## What this task involves
Your reply should consist only of the lines from the one holding "You are a GUI" to the last line of the data below, written out exactly and without pictures.

## Stored data
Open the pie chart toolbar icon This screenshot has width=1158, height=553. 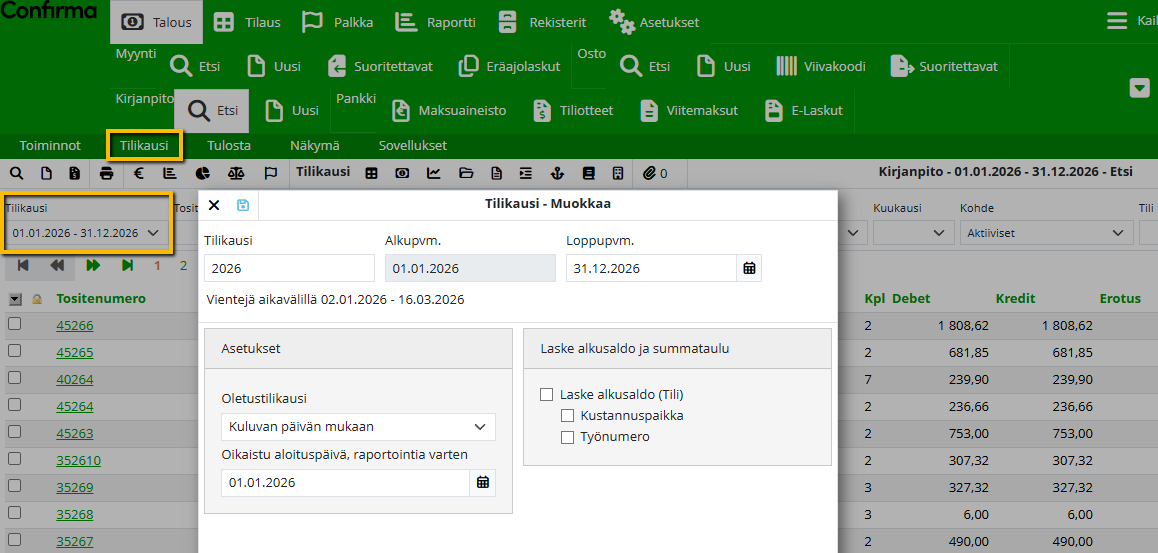tap(203, 173)
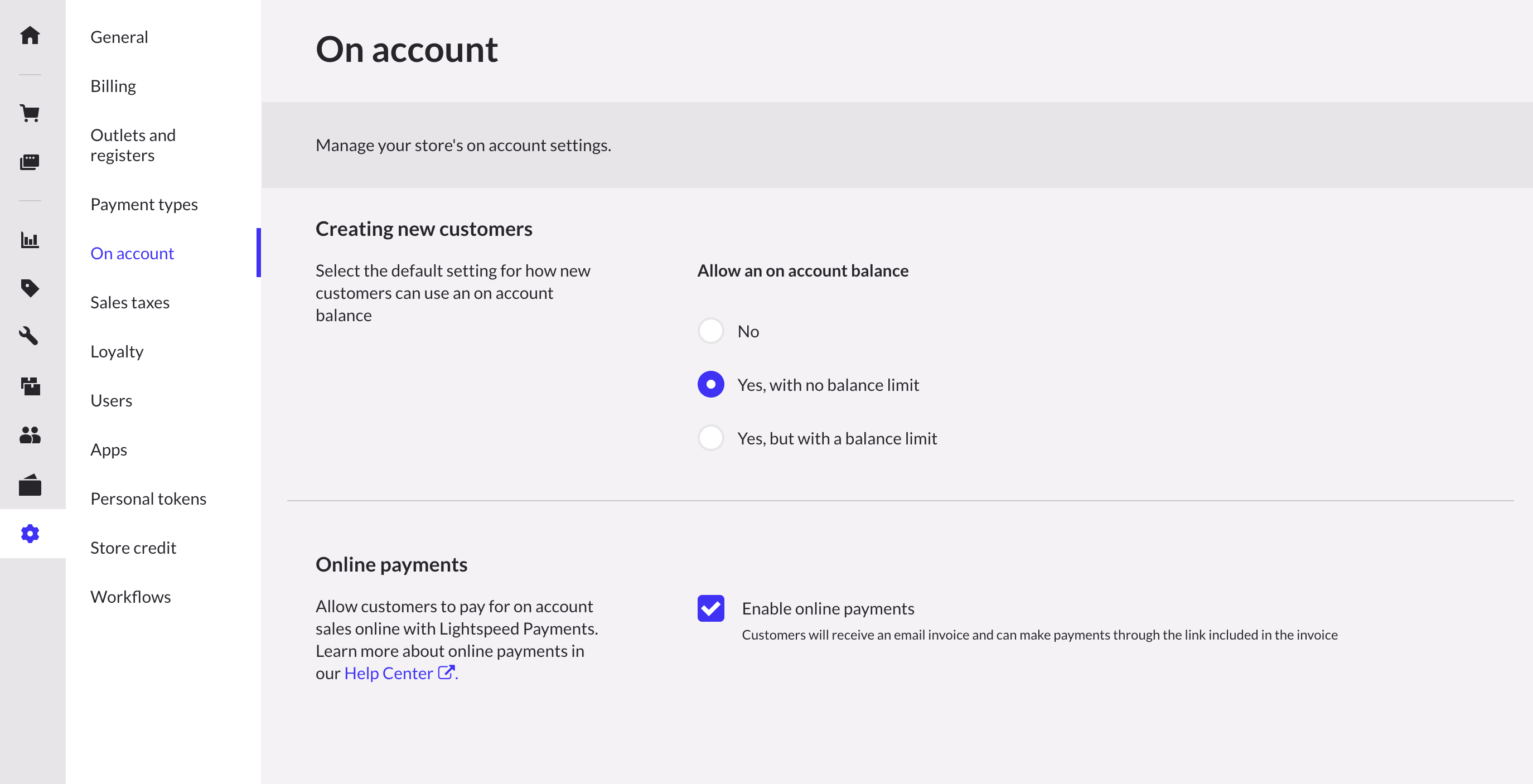Open the Setup gear icon

(x=30, y=534)
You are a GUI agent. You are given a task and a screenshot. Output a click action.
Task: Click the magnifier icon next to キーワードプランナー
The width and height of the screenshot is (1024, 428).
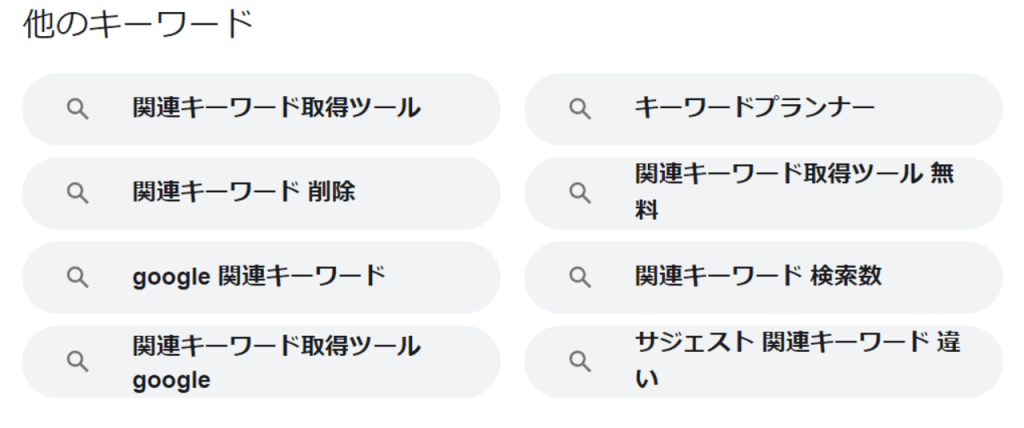click(x=580, y=110)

## Answer box
You are a GUI agent. You are given a task and a screenshot. Output a click action.
Task: Click the magnifier icon next to キーワードプランナー
The width and height of the screenshot is (1024, 428).
click(x=580, y=110)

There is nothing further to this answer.